• Document section:
A few years back Oracle purchased Sun Microsystems; probably a good plurality of my first 15 years or so of professional DBA work dealt with Sun hardware and their signature Solaris (Unix) operating system, although I think their main motivation was to acquire rights to the very popular Java language.

One thing that Oracle did with their hardware acquisitions is develop the concept of a database appliance. Basically the Oracle database appliance (Oracle engineered systems) provided Oracle customers with a one-stop shop concept; instead of customers having to deal with vendors pointing at each other over technical issues, Oracle assumed that risk and provided comprehensive support and patching for everything from firmware to RAC database patching through ODA patching; unlike Oracle's quarterly security "Critical Patch Updates",  ODA patches (including CPU), in my experience, were released at irregular intervals from 6 weeks to up to 5 months.

So my first example was an issue that affected my development ODA. One of the 2 clustered servers would not update. As I seem to recall, it was eventually resolved by replacing  a configured parameter that affected ODA's that had undergone a prior bare metal reinstall (done by a predecessor in my role), But when I initially filed the SR, the Oracle Engineered Systems Support analyst denied the ODA bundle patch in question (it may have been 12.2.1.3.0)  had been released, demanded to know where I got this unofficial (beta) software, and reminded me Oracle Support didn't support beta software. I got the usual presumptuous lecture (I think it's a script they all memorize) that I need to read ODA master note 888888.1; I knew 888888.1 better than any Support analyst I ever dealt with.

I have no idea how bad internal communications are at Oracle Engineered Systems, but I have no clue how Support engineers were unaware of a released patch. But 888888.1 noted around the transition from 12.1 to 12.2 ODA patching, that client DBA's should identify new versions from release note links on the OES help/home page. [Think that Oracle Engineering would send a new bundle patch alert to their customer distros like for CPU patching? No, that would make too much sense.] (Eventually 888888.1 would be updated to link to the latest patch.)

So I patiently tried to walk him through the publicly available release note link to the release notes and the hot link in the release notes to the platform patch download. But there was no reasoning with him; he was in a state of denial. I think I ended up having the SR reassigned. This was embarrassing for Oracle because you can't explain away that kind of incompetence.

The second example requires knowledge of an overview of ODA patching from the original OAKCLI (command line interface). There is an unpacking operation of the ODA patch from typically 3 zipfiles to local root-accessible directories. Then one basically does version updates of up to 3 components: system, storage, and database.

So there was no 12.2.1.5.0; we had to go from 12.2.1.4.0 to 18.3. This was a major change in ODA patching for my version ODA: we would be transitioning from OAKCLI to the DCS model with an ODACLI language during the system component upgrade. The documentation then outlines (supposedly) the process of using ODACLI to patch the storage and database components.

It turns out that there's a separate zipfile/"updating the repository" [unpacking] step for the database component. And the DOCUMENTATION STOPS THERE. (The last time I checked a few weeks back they still hadn't modified this.) Conceptually unpacking the software/updating the repository doesn't involve applying the patch. You know, is the emperor wearing clothes? On my own, I discovered the missing piece (a verb to update the database home) using a published OAKCLI/ODACLI cross-reference. I'm trying to explain to the Support analyst: "Dude, my RAC software hasn't been updated from the April to July CPU." I had already filled in the missing pieces. I  thought they had a duty to fix the documentation so DBA's following me wouldn't have to resolve the issue on their own. As a documentation guru, I had no idea how they could leave their documentation incomplete during a one-time migration process. This is not rocket science; they simply were too incompetent to fix their own mistakes, even when a customer pointed out the problem and what to do to fix it.

• Required action: Return everything in the post about Oracle Database Appliance patching from "I have no idea" down to "the latest patch.)", word for word. Work only from the post above.

Items listed in a dataset:

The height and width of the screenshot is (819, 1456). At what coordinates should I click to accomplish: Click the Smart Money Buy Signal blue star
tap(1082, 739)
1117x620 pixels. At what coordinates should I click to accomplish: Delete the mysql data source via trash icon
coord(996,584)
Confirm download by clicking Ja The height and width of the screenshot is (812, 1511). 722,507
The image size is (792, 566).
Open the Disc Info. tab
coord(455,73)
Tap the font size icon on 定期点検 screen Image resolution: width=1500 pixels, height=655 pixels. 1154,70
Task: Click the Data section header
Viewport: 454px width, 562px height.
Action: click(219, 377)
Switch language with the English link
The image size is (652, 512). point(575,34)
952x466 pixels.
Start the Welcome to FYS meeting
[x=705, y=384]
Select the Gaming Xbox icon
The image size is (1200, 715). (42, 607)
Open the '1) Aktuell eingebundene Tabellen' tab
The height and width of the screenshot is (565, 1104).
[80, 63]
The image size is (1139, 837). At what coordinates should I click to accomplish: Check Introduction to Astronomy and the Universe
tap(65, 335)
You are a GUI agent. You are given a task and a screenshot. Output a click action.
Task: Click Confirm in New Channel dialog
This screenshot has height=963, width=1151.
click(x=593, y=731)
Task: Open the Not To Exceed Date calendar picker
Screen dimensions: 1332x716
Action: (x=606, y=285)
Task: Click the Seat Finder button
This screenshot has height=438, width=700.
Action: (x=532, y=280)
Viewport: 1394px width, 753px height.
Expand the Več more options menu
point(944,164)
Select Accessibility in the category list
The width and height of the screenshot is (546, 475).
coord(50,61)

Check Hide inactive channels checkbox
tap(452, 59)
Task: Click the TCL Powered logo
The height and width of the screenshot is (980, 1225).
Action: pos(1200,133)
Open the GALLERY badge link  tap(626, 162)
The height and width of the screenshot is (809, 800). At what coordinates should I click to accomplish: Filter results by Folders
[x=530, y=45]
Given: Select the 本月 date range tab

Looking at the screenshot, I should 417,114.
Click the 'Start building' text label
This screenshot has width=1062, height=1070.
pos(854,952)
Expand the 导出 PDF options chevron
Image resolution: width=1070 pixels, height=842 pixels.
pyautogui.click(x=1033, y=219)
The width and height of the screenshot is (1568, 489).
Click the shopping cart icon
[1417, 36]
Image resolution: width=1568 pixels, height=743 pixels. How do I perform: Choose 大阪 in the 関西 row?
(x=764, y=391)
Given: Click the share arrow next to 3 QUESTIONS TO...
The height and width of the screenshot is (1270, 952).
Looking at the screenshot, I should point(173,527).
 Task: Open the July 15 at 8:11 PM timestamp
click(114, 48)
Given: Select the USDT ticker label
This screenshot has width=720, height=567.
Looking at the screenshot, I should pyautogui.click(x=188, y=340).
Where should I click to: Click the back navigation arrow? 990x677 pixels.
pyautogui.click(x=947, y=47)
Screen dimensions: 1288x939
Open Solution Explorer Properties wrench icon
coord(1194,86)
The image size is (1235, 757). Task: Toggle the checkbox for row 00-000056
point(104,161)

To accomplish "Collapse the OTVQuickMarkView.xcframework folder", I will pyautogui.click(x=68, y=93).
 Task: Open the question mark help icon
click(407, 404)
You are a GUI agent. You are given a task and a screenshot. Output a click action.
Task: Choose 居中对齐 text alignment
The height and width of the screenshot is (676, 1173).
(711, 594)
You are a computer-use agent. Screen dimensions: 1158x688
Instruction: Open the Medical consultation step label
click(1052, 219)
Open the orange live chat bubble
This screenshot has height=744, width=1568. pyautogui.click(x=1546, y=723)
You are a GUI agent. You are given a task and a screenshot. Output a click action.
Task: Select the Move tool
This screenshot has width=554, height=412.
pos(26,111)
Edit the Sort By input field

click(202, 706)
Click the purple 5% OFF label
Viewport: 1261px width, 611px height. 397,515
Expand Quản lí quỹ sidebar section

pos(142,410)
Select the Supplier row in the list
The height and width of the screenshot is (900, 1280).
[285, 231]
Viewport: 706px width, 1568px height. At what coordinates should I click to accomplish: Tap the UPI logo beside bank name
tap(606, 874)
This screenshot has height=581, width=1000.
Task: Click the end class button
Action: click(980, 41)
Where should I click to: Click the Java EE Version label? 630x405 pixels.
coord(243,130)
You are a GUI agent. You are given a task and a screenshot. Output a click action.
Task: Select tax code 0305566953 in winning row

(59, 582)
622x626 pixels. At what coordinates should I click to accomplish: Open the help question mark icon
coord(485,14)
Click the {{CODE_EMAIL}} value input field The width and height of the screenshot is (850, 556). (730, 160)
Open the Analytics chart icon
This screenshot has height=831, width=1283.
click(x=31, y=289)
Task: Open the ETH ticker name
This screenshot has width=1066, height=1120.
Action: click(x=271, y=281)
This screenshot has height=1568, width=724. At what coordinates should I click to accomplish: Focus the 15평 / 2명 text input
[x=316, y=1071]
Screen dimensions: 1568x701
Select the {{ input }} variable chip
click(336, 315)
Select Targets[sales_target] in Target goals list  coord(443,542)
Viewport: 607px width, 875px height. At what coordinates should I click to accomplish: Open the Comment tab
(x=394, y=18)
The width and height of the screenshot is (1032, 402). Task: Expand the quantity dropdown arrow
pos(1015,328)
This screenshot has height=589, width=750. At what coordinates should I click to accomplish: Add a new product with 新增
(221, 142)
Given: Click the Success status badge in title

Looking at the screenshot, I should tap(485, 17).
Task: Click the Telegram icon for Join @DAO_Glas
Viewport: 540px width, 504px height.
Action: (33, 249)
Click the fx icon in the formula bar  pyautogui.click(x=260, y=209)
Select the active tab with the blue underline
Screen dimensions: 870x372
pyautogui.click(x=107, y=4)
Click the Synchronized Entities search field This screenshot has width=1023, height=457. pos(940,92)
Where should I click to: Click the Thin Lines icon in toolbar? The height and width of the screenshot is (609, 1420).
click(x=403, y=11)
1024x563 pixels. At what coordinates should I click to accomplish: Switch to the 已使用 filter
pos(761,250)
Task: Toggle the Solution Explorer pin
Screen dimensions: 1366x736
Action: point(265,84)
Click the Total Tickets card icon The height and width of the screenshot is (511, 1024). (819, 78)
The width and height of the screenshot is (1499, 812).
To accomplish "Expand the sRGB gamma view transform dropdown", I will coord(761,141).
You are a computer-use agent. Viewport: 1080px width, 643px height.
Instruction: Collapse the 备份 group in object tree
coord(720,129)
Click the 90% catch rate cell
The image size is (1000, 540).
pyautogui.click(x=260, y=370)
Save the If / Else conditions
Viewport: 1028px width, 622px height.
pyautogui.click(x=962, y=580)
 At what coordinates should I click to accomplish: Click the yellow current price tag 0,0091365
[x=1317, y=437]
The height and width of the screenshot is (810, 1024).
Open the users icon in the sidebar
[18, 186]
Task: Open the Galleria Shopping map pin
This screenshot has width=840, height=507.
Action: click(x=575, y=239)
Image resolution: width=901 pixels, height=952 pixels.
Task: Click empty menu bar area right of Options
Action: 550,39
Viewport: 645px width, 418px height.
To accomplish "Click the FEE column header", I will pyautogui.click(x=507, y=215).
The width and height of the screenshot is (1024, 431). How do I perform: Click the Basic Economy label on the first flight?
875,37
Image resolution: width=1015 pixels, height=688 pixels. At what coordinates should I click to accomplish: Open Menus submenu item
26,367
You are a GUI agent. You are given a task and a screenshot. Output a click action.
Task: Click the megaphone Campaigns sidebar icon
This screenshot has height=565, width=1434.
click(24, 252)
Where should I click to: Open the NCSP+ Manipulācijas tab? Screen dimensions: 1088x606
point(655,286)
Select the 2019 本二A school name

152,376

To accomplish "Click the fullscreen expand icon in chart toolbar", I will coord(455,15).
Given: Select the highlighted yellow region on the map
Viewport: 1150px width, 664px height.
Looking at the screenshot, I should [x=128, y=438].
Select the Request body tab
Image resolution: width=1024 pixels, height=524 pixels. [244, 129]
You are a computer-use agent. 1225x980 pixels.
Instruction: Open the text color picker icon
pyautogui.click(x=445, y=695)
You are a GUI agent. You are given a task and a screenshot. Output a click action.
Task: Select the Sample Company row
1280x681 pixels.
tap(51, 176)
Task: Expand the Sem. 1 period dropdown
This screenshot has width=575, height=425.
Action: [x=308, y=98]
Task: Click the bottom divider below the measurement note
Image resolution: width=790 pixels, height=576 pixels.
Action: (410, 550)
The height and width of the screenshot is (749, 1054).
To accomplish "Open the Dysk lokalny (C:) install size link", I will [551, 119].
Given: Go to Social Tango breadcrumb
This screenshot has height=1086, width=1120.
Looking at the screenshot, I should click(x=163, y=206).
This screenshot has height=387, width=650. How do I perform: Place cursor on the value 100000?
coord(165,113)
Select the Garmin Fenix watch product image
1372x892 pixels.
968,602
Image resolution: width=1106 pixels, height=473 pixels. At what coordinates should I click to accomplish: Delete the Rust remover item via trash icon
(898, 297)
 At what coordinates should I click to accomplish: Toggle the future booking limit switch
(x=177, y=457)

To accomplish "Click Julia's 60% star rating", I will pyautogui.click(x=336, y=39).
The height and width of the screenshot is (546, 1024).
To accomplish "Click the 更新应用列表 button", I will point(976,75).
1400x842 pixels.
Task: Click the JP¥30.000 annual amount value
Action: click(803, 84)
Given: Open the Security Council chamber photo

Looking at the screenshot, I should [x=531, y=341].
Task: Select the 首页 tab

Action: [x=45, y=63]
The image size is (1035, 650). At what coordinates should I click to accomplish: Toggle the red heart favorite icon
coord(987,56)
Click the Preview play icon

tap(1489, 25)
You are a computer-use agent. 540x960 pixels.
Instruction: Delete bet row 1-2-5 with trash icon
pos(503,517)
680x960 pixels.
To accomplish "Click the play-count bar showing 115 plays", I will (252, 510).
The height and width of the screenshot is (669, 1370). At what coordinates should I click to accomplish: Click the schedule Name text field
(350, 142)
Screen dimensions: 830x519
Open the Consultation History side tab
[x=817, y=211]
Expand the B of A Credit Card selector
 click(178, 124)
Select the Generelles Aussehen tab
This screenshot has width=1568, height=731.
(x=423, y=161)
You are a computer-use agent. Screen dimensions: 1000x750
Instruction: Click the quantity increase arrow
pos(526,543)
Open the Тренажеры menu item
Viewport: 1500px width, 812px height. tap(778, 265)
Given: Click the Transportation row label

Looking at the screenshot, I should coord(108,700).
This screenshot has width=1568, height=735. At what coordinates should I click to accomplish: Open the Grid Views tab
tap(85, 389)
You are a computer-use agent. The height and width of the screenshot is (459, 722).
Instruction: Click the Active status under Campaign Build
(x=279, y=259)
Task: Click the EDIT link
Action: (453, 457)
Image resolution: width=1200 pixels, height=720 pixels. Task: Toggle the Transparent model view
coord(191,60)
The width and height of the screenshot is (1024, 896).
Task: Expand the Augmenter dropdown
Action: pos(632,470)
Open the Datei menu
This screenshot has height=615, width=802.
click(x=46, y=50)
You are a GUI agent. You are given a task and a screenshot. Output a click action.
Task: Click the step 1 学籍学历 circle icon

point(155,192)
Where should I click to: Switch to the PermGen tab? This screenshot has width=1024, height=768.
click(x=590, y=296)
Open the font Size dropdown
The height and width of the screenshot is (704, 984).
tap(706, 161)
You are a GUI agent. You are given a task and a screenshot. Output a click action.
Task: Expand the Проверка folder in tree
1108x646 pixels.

• Answer to this task:
I have no idea how bad internal communications are at Oracle Engineered Systems, but I have no clue how Support engineers were unaware of a released patch. But 888888.1 noted around the transition from 12.1 to 12.2 ODA patching, that client DBA's should identify new versions from release note links on the OES help/home page. [Think that Oracle Engineering would send a new bundle patch alert to their customer distros like for CPU patching? No, that would make too much sense.] (Eventually 888888.1 would be updated to link to the latest patch.)